One or possibly two cuts had to be made for each one reel subject, and later the editor also sent out the still pictures to the lithographer.  That was all that was done or could be done. Today the large organizations have extensive staffs of writers. Not all of them are good, perhaps, but they help to keep up the high cost of white paper.

In addition to preparing advertising copy the press room supplies weekly several thousand words of press stuff, ranging from three lines to several typewritten pages. Cuts of one and sometimes two screens are prepared, often more than one cut of a subject and in one, two and three column measures. Ready set advertisements are prepared and often may be had in matrix form for inexpensive mailing.
Pressbooks first appeared in
1913 for the Italian epic
Quo Vadis?
There are elaborate special stories of each release and the usual synopsis, and there is paper of all sizes as well as a stock of portrait cuts and postcards. It is in the serial, however, that the greatest advancement is shown. For these most companies now prepare elaborate campaign books.
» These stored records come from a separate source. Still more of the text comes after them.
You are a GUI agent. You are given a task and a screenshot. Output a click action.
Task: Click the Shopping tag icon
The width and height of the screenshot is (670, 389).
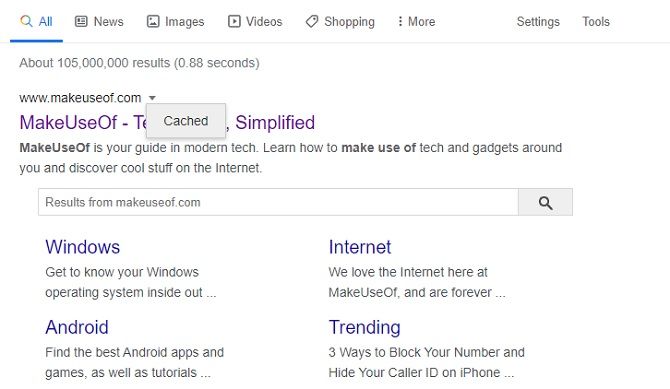(312, 21)

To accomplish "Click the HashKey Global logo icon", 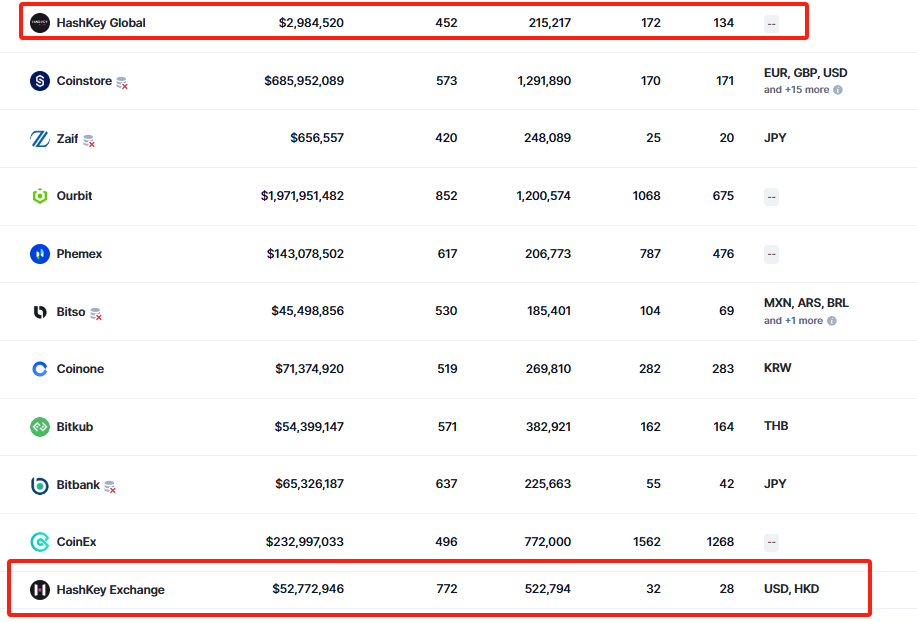I will click(40, 22).
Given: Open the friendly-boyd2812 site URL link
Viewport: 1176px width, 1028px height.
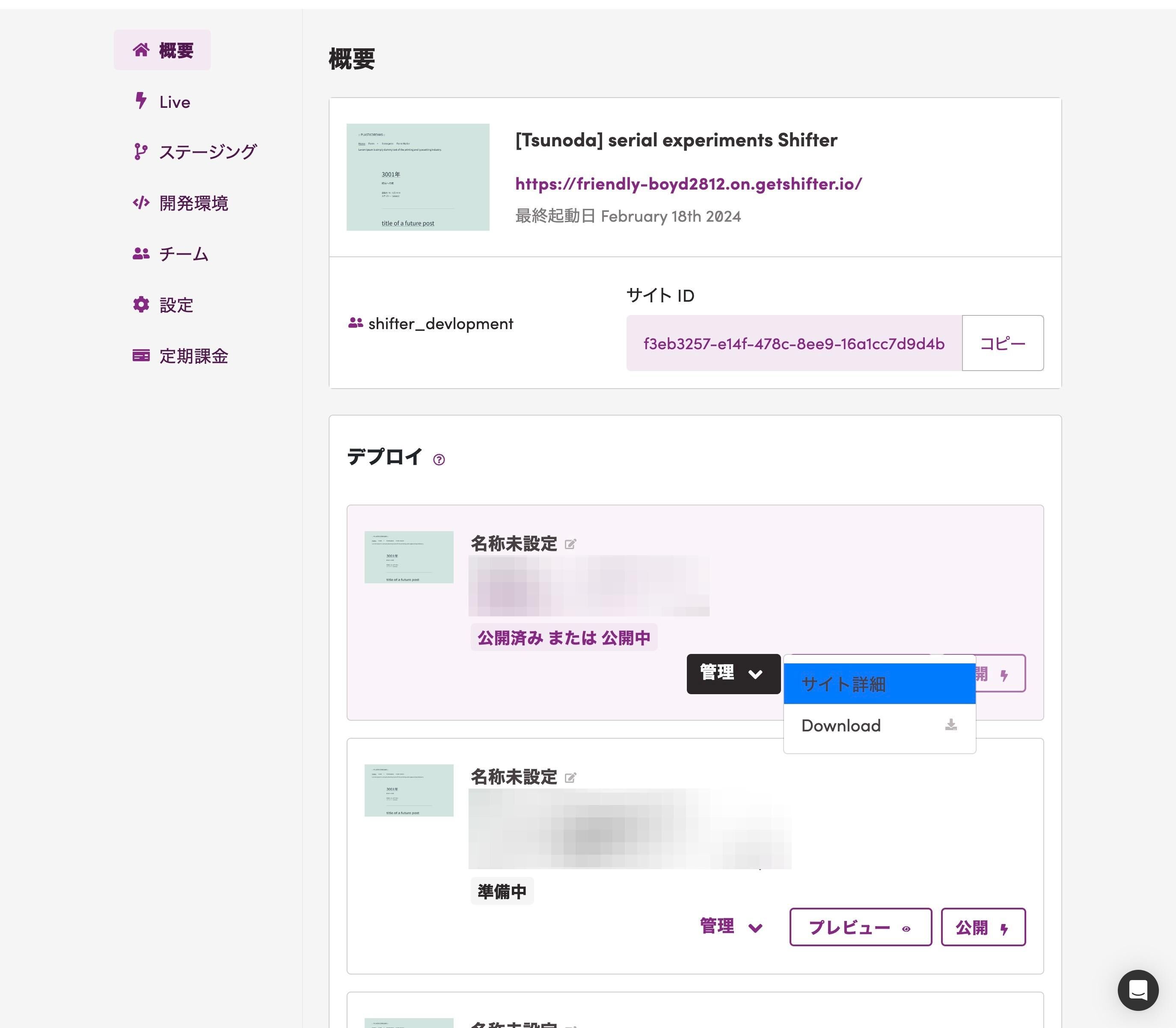Looking at the screenshot, I should point(689,184).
These may list a hundred or more sheets of paper, ranging from the half sheet to twenty eights. There will be a careful teaser and followup campaign planned out, a series of stunt suggestions,  perhaps a number of novelty advertisements, such as buttons, pins, pennants, puzzles and the like, from fifteen to fifty cuts ranging from thumbnail to half page layouts, copy for advertising for each installment and special press stories for the preliminary campaign and each chapter.

Advertising novelties and paper and cuts are supplied about at cost. The rest is all free, and yet three or four  years ago the first suit of press stuff for a feature brought  five dollars for about twenty typewritten pages - and was  worth it. Today the campaign book is free and is frequently backed up by elaborate newspaper campaigns, the most ambitious and unique being the recent Pathe campaign, though the most persistent advertising is that done in the Hearst newspapers for the International pictures.

The Universal has got out a number of remarkable books and Bluebird issues a four page sheet for each release that gives the exhibitor all he needs in the way of publicity material. All he has to have is the sheet, a pair of shears and an advertising account with the local papers. The smallest releasing organization today does more for the exhibitor than did all of the companies combined ten years ago, and does it more intelligently.

On the exhibiting end the change has been even more marked. The exhibitor not only makes use of the material given him, but he improves upon it. Ten years ago he had nothing but stock paper with which to work.  There was no true to film paper. He bought of the show print concerns paper of defunct theatrical productions.

*Poster for a multi-part serial
by film pioneer William Selig, 
this one for 1913's
The Adventures of
also recognized as
the first cliffhanger serial

Some of this was positively vicious and contributed in no small degree to the demand for a censorship. Reformers did not go into the theater to see how bad the films were.  A glance at the lobby display was sufficient.
A Selig* release, for example, showed a girl jumping off a bridge. It was a sixty foot bridge, and that in itself was a real thriller for those days. She just jumped off the bridge and towed the hero to land. One house dug up a one sheet for this showing two men in a boat bearing down on a girl and a man struggling in the water. One of the boatmen was shooting at the man in the water and the other was preparing to beat the girl over the head with an oar.

It was a gross libel on a well written picture, but people looked at the paper and not at the film and decided that the pictures must need reforming. Take fifteen or twenty sheets like this, plastered over the front of a converted store, dark, filthy and odorous in the extreme, and the passerby was scarcely to be blamed for being unwilling to risk his health and pocketbook in so unsavory a place.